The one thing everybody knows about Sun is that they invented Java, so everybody takes it for granted that Java was an important profit center for Sun. It most assuredly was not. Most of Sun's income came from selling hardware. Oracle was promising to make billions moving Sun hardware through Oracle sales channels. This was plausible not only because Oracle's sales organization was huge (at the time, it employed more people than all of Sun), but because anybody who buys Oracle software also has to buy a computer to run it on.
(I was so looking forward to working for Oracle; Sun middle management was a nasty combination of old hands who still thought that SPARC had a future and mindless bureaucrats who made bad decisions because it kept the paperwork tidy.

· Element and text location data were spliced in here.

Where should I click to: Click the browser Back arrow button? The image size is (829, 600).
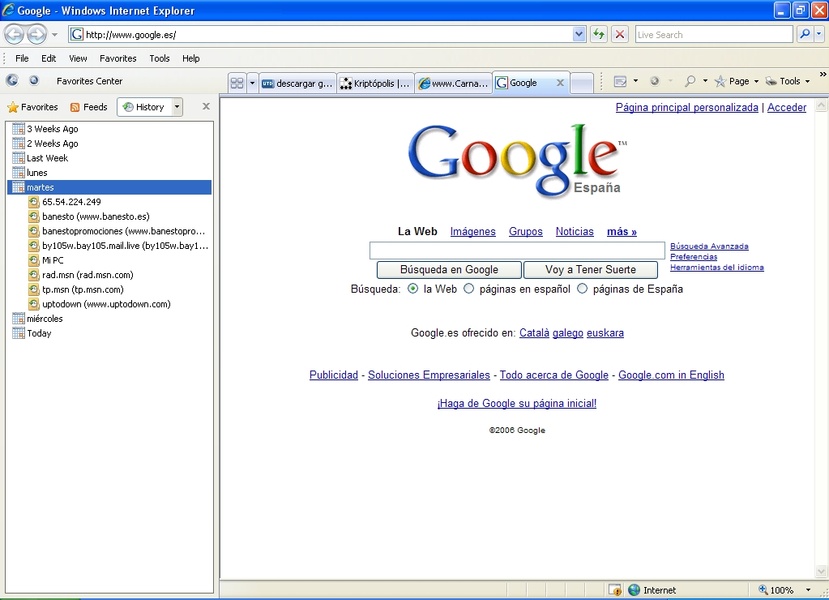(x=14, y=35)
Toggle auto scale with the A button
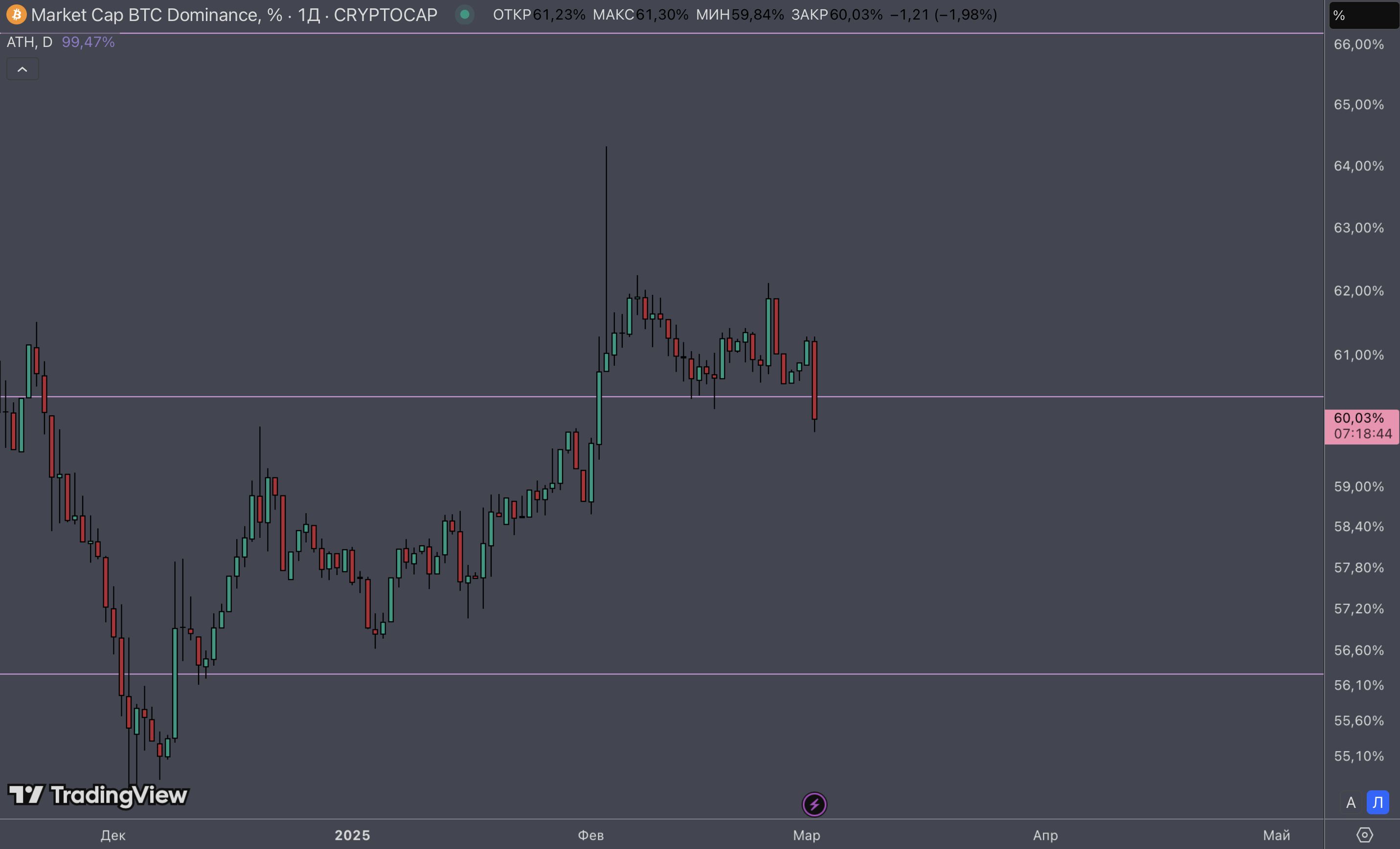The width and height of the screenshot is (1400, 849). point(1351,803)
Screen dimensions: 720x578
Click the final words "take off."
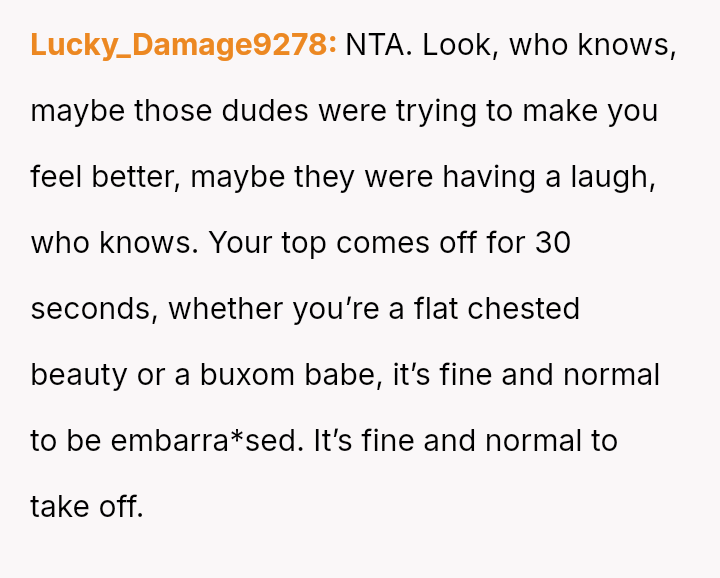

Alas, the mindless bureaucrats decided I was a nuisance. Shouldn't have tried so hard to do good work for them.)
This acquisition didn't work out, but that had nothing to do with Java. The problem is that the name-brand hardware is a dying business. HP is in trouble. Dell is in trouble. IBM isn't in trouble, but only because they've deemphasized hardware in favor of service. It's hard to tell if Lenovo is in trouble, because they're basically owned by the Chinese government, but it wouldn't surprise me.
Name brand hardware can't compete with cheap generic hardware. Its only selling point is that it's more powerful and reliable than generic hardware. But if you're running a cloud-oriented data center, you don't care about power or reliability. You buy more systems to make up for the decreased power, and you set up the cloud so that unreliable systems don't impact overall reliability.
Oracle's mistake was to try to become IBM at a time when IBM was following the more sensible course of becoming Oracle.
Deflating a joke is not pretentious when the joke is stupid and ignorant.
This joke derives its humor from the Greedy Lawyers meme, which I consider supremely stupid. Americans sue each other at the drop of a hat (literally!) and we make fun of lawyers for cashing in?
Anyway, the distinction between copyrights and patents is important (and I still think this specific judgment was about copyrights, even if the larger case originally involved patents) and there's nothing nitpicky about pointing out the difference.
Too bad this isn't Stackoverflow. Then I could give you a "good answer" upmod.
The Hawaiian island Larry bought cost $500 million. $1 million is petty cash for this guy.
Or else Larry can postpone his next yacht purchase for a few weeks.
There's a lot of free DBMS software out there, but Oracle's isn't a clone of it, any more than Windows is a clone of Linux. Oracle has a gigantic ecosystem of users who depend on the fact that there's a big pool of Oracle-trained developers out there. And of course a lot of users are locked in by having Oracle-based infrastructure that's taken them decades to develop. None of these are in a position to move to PostgreSQL, never mind MySQL.
RTFA, This was about copyrights, not patents.
Google asked for $4 million. Of that, $3 million was for electronic discovery, which the judge disallowed. Groklaw says that it's usual for a claim to be reduced, but that doesn't explain why he disallowed this particular cost.
Electronic discovery is basically about using advanced software to do forensic analysis of discovery documents. I find it really interesting that Google spent three times as much on this as they spent on paying lawyers to actually argue the case.